Exercise — Go to the line containing "data.gouv.fr [link] (309, 2333)" in the records below and print it and every following line exactly, on through the line containing "ISSUE-2259 (inconsistent-uri-type): Inconsistent", then stop.

(Data entries)
= = = = = = =

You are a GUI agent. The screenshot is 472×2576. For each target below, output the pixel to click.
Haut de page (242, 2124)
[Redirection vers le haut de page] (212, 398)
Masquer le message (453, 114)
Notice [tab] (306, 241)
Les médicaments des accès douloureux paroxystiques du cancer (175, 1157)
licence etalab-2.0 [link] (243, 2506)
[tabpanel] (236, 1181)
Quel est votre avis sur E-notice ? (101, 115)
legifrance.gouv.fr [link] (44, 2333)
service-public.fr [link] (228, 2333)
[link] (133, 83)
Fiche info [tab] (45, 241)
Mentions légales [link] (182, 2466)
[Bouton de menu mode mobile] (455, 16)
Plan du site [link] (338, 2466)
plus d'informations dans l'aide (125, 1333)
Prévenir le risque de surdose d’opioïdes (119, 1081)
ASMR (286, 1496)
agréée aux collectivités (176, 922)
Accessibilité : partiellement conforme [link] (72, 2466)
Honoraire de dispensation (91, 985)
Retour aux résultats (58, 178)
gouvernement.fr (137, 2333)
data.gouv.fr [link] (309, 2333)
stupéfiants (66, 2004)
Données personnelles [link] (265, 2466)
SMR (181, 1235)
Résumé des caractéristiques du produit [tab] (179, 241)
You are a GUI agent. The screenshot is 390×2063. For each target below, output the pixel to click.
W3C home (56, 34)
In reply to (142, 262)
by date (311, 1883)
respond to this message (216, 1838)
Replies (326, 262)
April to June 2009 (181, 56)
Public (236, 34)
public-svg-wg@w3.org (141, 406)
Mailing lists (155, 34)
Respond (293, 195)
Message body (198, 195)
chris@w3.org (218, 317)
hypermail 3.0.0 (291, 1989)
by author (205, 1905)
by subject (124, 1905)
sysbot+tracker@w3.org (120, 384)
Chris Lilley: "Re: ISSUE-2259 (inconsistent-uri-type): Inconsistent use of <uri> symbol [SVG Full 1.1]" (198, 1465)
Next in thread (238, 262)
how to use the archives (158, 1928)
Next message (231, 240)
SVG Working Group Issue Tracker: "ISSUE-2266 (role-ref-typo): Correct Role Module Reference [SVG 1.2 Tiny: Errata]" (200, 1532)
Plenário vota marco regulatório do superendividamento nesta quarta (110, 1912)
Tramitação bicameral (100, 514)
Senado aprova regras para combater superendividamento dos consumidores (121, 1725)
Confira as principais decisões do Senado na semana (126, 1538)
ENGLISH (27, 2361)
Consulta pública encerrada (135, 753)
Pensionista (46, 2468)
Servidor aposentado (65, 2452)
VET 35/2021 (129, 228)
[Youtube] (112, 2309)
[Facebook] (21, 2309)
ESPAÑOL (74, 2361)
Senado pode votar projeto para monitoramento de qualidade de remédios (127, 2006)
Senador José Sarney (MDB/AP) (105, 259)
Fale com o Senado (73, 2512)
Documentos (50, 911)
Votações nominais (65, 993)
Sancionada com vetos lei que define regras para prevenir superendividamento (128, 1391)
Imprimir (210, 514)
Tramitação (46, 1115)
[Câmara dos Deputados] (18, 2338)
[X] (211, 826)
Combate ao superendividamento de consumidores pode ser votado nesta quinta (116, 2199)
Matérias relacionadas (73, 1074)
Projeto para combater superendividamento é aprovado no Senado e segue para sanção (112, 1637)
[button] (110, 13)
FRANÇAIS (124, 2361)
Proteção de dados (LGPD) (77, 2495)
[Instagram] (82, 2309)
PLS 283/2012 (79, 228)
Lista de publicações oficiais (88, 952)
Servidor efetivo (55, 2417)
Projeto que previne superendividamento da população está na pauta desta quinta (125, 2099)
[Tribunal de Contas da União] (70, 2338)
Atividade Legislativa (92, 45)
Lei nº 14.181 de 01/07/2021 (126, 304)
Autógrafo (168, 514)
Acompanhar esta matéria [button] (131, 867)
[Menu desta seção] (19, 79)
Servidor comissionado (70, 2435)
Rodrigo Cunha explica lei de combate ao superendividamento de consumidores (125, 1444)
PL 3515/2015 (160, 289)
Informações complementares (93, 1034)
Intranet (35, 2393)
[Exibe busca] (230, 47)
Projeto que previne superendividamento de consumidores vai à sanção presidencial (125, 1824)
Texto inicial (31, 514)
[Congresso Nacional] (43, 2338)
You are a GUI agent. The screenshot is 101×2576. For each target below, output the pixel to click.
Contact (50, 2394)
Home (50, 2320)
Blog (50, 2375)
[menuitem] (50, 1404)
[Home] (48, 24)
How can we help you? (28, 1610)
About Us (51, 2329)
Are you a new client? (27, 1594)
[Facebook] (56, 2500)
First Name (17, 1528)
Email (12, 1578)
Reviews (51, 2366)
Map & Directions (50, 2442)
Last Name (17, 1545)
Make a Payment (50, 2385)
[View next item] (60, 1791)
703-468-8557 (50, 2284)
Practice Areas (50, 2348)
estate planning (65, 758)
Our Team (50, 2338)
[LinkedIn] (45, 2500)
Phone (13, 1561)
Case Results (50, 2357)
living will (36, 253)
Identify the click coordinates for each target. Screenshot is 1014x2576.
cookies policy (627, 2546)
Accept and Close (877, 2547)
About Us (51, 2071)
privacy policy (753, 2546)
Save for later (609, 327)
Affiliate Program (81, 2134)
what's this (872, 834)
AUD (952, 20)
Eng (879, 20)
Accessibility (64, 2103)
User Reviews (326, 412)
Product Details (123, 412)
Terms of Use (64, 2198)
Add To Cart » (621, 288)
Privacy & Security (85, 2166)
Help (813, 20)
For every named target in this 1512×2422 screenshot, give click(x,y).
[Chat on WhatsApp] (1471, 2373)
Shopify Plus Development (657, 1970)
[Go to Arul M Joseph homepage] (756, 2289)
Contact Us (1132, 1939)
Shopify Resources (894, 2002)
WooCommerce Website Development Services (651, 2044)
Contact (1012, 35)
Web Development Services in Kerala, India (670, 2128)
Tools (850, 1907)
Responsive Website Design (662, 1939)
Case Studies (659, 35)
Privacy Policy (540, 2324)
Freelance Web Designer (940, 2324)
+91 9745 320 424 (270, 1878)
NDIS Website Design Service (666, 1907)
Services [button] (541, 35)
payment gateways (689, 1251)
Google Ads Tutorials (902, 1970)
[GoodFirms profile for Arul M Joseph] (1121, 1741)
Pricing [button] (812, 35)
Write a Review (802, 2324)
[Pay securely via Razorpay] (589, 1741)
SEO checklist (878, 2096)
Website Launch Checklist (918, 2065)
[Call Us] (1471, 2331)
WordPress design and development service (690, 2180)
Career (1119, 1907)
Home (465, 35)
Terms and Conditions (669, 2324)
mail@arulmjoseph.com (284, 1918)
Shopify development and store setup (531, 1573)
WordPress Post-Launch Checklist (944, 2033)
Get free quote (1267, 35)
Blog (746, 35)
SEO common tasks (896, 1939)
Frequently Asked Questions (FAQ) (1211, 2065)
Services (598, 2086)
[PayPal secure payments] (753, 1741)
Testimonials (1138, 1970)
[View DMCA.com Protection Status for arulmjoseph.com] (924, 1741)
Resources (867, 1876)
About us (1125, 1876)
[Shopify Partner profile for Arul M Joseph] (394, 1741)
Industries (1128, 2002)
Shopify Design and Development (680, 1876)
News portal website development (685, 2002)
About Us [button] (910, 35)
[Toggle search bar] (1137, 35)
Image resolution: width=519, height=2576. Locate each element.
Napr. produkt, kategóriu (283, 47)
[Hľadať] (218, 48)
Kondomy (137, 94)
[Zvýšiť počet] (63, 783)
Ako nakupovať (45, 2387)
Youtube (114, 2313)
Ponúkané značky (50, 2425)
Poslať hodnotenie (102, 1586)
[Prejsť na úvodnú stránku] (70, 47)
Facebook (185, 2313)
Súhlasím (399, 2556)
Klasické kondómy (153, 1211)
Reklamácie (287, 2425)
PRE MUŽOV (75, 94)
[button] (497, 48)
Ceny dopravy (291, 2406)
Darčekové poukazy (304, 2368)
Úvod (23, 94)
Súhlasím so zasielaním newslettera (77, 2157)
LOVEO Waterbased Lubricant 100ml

= = = = = = =

Response box —
data.gouv.fr [link] (309, 2333)
stupéfiants (66, 2004)
Données personnelles [link] (265, 2466)
SMR (181, 1235)
Résumé des caractéristiques du produit [tab] (179, 241)
You are a GUI agent. The screenshot is 390×2063. For each target below, output the pixel to click.
W3C home (56, 34)
In reply to (142, 262)
by date (311, 1883)
respond to this message (216, 1838)
Replies (326, 262)
April to June 2009 (181, 56)
Public (236, 34)
public-svg-wg@w3.org (141, 406)
Mailing lists (155, 34)
Respond (293, 195)
Message body (198, 195)
chris@w3.org (218, 317)
hypermail 3.0.0 (291, 1989)
by author (205, 1905)
by subject (124, 1905)
sysbot+tracker@w3.org (120, 384)
Chris Lilley: "Re: ISSUE-2259 (inconsistent-uri-type): Inconsistent use of <uri> symbol [SVG Full 1.1]" (198, 1465)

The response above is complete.